Building an email archive
As part of creating a life archive structure, I've started to work on how to structure my archival email. I have a few sources of historical email right now:
- mbox-formatted email archive from college: I have these due to having a backup of a backup of a backup of a computer
- Thunderbird email files: I have these from a CD backup I made a long time ago
- Gmail
My goal is to have a relatively timeless archive–one that is relatively easy to use and that will be easy to access and preserve over time. Here's what I have so far.
Archive structure
In my mnemosyne
folder I have a subfolder mail
.
This folder is controlled by dovecot using maildir-style folders. The key line in the dovecot configuration file for doing this is:
mail_location=maildir:/path/to/mnemosyne/mail:LAYOUT=fs
(:LAYOUT=fs
means don't put a dot at the beginning of the mailbox folder names.)
With folders, the mailbox structure is going to look like this:
received
2010
2011
2012
2013
- …
sent
2010
2011
2012
2013
- …
That is, I'm going to reorganize my mail into folders just based on whether it's sent or received.
Pulling gmail
In the case of gmail I'm using the excellent lieer tool to download all my email. This is my "working copy," not the archive–I use notmuch
and lieer to move emails around in this copy (e.g. when I change their tags). This is a two-way synchronization to Gmail.

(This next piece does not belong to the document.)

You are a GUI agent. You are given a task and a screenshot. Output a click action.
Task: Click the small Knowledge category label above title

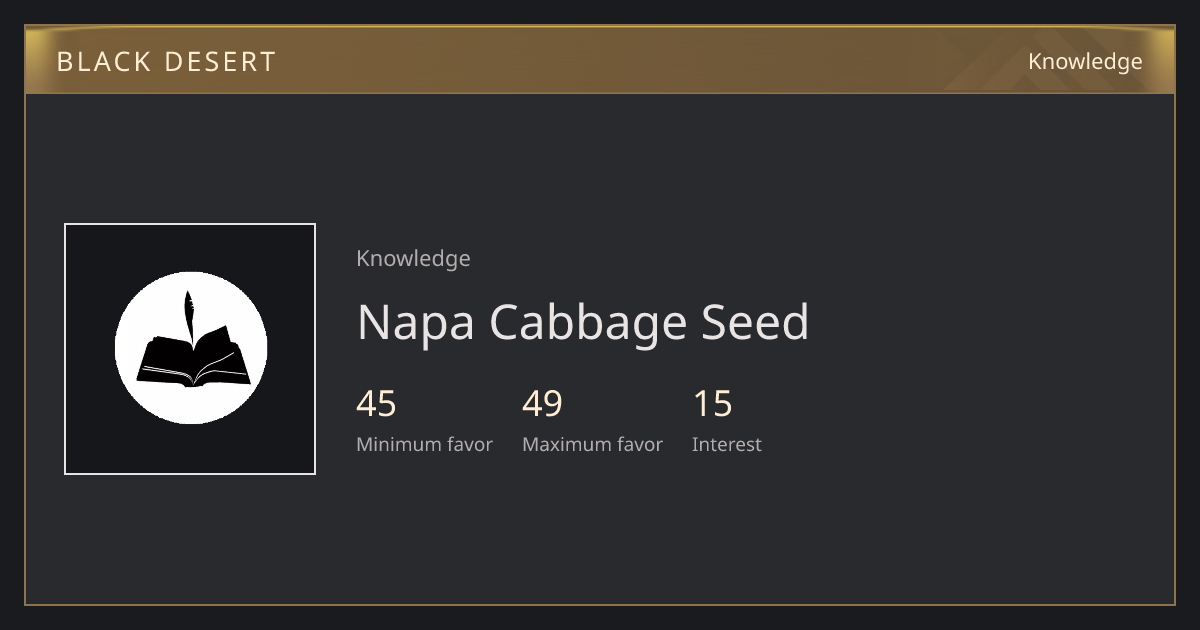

However, this is also a reasonable starting place for creating an archive.
Importing
I am creating a temporary mailbox folder for each import, e.g. import-mbox
.
For each set of mail, I get the mail set up in a directory and then I use doveadm import
to import it into the temporary folder. For example, for the mbox export, the mail was in a folder ~/tmp/email
as a bunch of files e.g. ~/tmp/email/sent
. I could import this with
doveadm import ~/tmp/email import-mbox ALL
The ALL
means import all the mail.
Restructuring the imported mail
I then used doveadm
to search through this mail and restructure it, using commands like this:
doveadm move sent/2010 mailbox import-mbox/sent* SENTSINCE 2009-12-31 SENTBEFORE 2011-01-01 doveadm move received/2010 mailbox import-mbox/* SENTSINCE 2009-12-31 SENTBEFORE 2011-01-01
Assuming that worked, dovecot is still trying to separate out the "unread" email vs. the "read" email, since after all dovecot is designed to be an IMAP server not a mail archive manager. "unread" email is in the filesystem in folders called new
; "read" email is in the filesystem in folders called cur
. Therefore I went into the folders and moved messages manually with mv
using a command similar to:
# n.b. this is pseudocode cd /path/to/mnemosyne/mail for i in */*/new do mv -i $i/* ${i//new/cur} done
I can use doveadm mailbox list
and doveadm mailbox status all '*'
to see what's happening within each mailbox directory.
Deduplicating email
I don't know how well this command works but I am trying to use doveadm deduplicate ALL
to remove duplicate email. I'm not sure how the deduplication works, though–this may not do what I want it to do.
Using the archive
To use the archive I created a second notmuch-config
file in /path/to/mnemosyne/mail/notmuch-config
:
export NOTMUCH_CONFIG=/path/to/mnemosyne/mail/notmuch-config notmuch new
This indexes all the email. The best thing about notmuch in this case is that notmuch creates its own index and does not modify the source email. I can therefore throw away and recreate notmuch's indexes if needed.
I can then use notmuch's search and show commands to find and export email into other reading programs.